I walked into the Midvale store a couple of weeks ago in need of 28ga wads. (I'm sure not a high volume item for them) I look around and they have flip flopped the store. The reset looked great. More aisles = more items. Then I get to the shotshell wads section. Remember the plywood shelves that were loaded with all sorts of wads? Not anymore. The new improved shotshell components section is a 4' long shelf with no variety on it and the price had increased since my last purchase there. So I walk over to the powder section. Great inventory of powders but the price has increased by $3 per pound since my last purchase there. 
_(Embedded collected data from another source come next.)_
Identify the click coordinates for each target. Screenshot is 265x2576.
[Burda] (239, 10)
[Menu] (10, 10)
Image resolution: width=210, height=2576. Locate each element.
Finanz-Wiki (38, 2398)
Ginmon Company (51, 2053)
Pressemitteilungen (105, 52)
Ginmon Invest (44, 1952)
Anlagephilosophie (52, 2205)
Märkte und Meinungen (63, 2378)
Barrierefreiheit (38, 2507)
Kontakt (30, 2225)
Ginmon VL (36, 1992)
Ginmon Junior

The over all reset looks good at Midvale but I left disappointed. I went home & phoned some friends and put together a large order at Graf & Sons and took advantage of their $7.95 flat rate shipping. 

Outdoor Retailer's along the Wasatch need to wake up and realize what they've lost to internet sales. For the majority of my hunting needs Roger's Sporting Goods gets my $$


----------



## muddydogs (Oct 7, 2007)

LostLouisianian said:


> Need to pick up a speed d loader for the tube fed .22's now. Unfortunately I can't find anyone that has them in stock locally.


You might want to rethink the speed loader deal, faster reloading means more shooting so that shot up brick will turn into 2 shot up bricks.


----------



## CPAjeff (Dec 20, 2014)

JerryH said:


> Outdoor Retailer's along the Wasatch need to wake up and realize what they've lost to internet sales.


I couldn't agree more. I usually hit up SW, Sheels, or Cabelas to look at an item in person and then just order it off the internet.

Unless I go to Smith & Edawards - somehow I can never leave that store without buying something.


----------



## LostLouisianian (Oct 11, 2010)

muddydogs said:


> You might want to rethink the speed loader deal, faster reloading means more shooting so that shot up brick will turn into 2 shot up bricks.


Yeah I know...butttttttttttttttttt...I was as guilty as the son and grandson if not moreso for burning up the brick.


----------



## Fowlmouth (Oct 4, 2008)

Looks like Camping World won the bid for Gander Mountain.....
http://www.startribune.com/camping-world-group-wins-gander-mountain-bankruptcy-auction/420781563/


----------



## 2full (Apr 8, 2010)

When there are no brick and mortar stores left......and the jobs they supply......
Everyone will wonder: what the heck happened ????

I try to buy at the local stores as much as I can. 
I like the personal touch. 
My town is not a big town with many stores to begin with.


----------



## Critter (Mar 20, 2010)

I would go to a brick and mortar store in a heart beat, but when the nearest Sportsman's is 120 miles away in either direction I'll turn to the net to make my purchases. 

I have been trying my hardest to convince Sportsman's to open a store 30 miles away but they thought about it once and had problems with the town as far as signage was concerned and pulled out. 

But myself and others are still trying.


----------



## High Desert Elk (Aug 21, 2012)

Sportsman's is ok to get you out of bind. For archery tackle I go to Lancaster. For fishing tackle, I go to BassPro. For shooting and reloading I go to Midway USA.


----------



## Fowlmouth (Oct 4, 2008)

JerryH said:


> Outdoor Retailer's along the Wasatch need to wake up and realize what they've lost to internet sales. For the majority of my hunting needs Roger's Sporting Goods gets my $$


Rogers is okay, but they sure don't have the deals they used to. Every year I looked forward to getting their fall sales flyer.......Not anymore.:-(


----------



## Huge29 (Sep 17, 2007)

That is the first time Ive ever heard SCheels has good prices, everything I have priced out was always at a prmium. I really do like their stores, variety is second to none, but the layout is like going to the mall, certainly cant get in and out of there quickly. Their best feature is the full size big game hunter...

GM is terrible, surprised it took so long to go BK. Im sure SW can pick them up for pennies on the dollar and even then be very picky with which locations they pick up.


----------